Bir zamanlar annesine Deniz’den daha akıllı olduğunu
söylerken bir taraflarımla gülmüştüm ama sahiden de öyleymiş. Deniz bu tongaya
düşecek adam mıydı? Gerçi beyefendi 1-0 mağlup başladı Sude’ye aşık olarak,
zekasının önüne paravan çekildi ama olsun. Yürü Deniz’im Tranba’m benden onay
var, bitir şu Sude’nin işini de karnımın şişi bir insin aslanım. Haydi göreyim
seni!
Söndürün kalbimiii, gidiyooor gönlümüüüüün efendisiiii :((
Efenim geldik lafın sonuna, bu hafta son kez uçtum sizinle Kiralık Aşk
semalarında.
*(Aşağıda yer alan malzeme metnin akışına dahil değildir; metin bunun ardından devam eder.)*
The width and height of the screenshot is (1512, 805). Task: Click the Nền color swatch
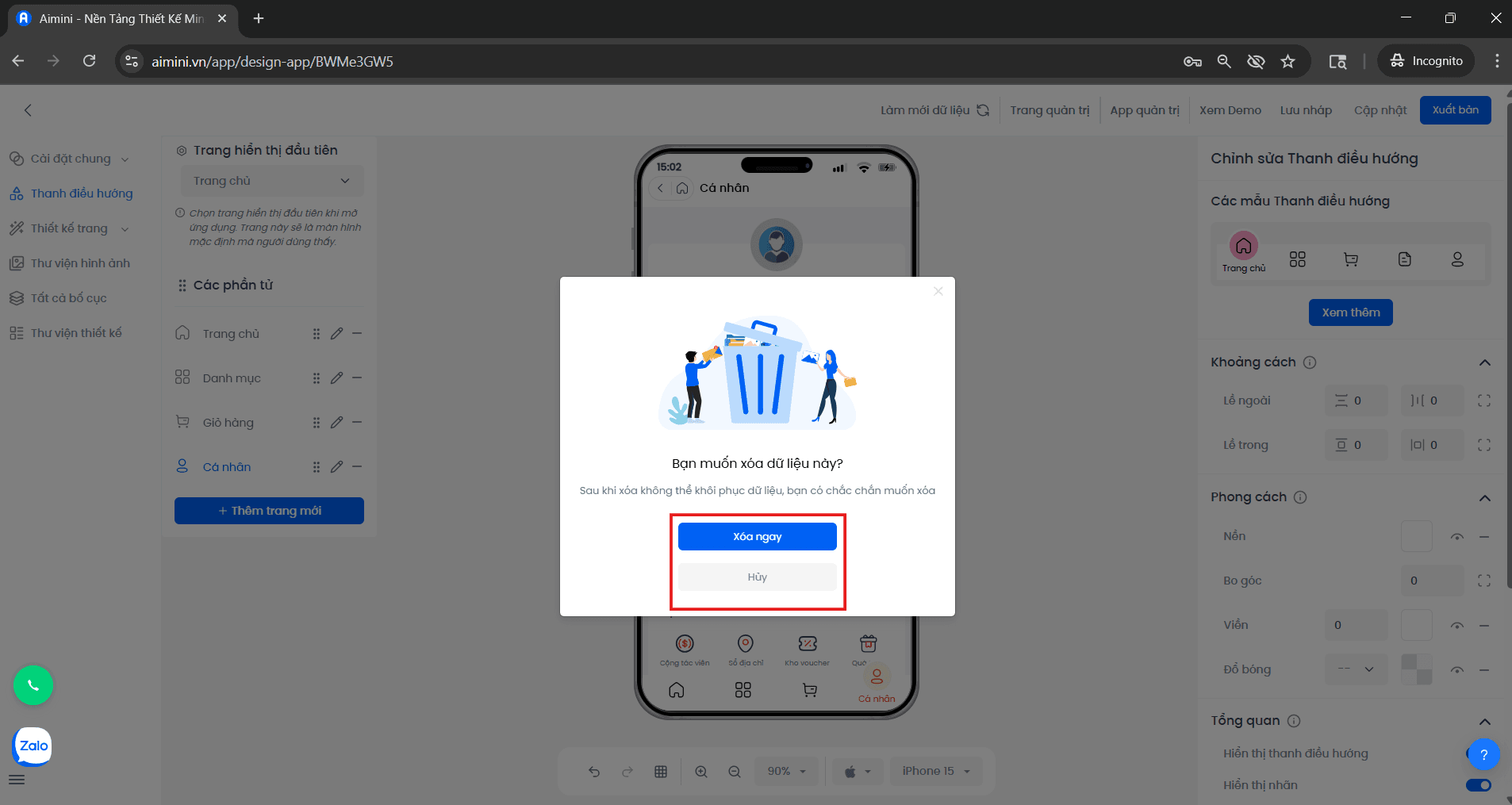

Yol benim için burada bitiyor. 17. bölümünden beri hakkında zevkle
fikirlerimi paylaştığım Kiralık Aşk için kişisel sebepler dolayısıyla daha
fazla var olamayacağım maalesef. Beni sizlerle ve daha nice güzel insanla
buluşturan RaniniTv ailesine ve bilhassa siz değerli misafirlerimize teşekkürü
bir borç bilirim. Her hafta üşenmeden, sıkılmadan gelip benimle burada yazdığım
her bir şeyi tartışan güzel insanlar.. Hep hatırımdasınız.
Bir yaz gecesi rüyam Kiralık Aşk.. Sana ne söylesem hep eksik kaldı. Hayatımdaki yerini anlatabileceğim kelimelerim yok. Veda etmiyorum asla, zira vedalardan gram haz etmem.
Başından sonuna kadar oyuncusundan, set emekçisine emeği geçmiş olanın emeğine, yüreğini koymuş olanın yüreğine, illa ki içimde bir yerlere bir şekilde dokunup beni darmaduman etmiş olanın eline sağlık.
Selametle! Kendinize iyi bakın..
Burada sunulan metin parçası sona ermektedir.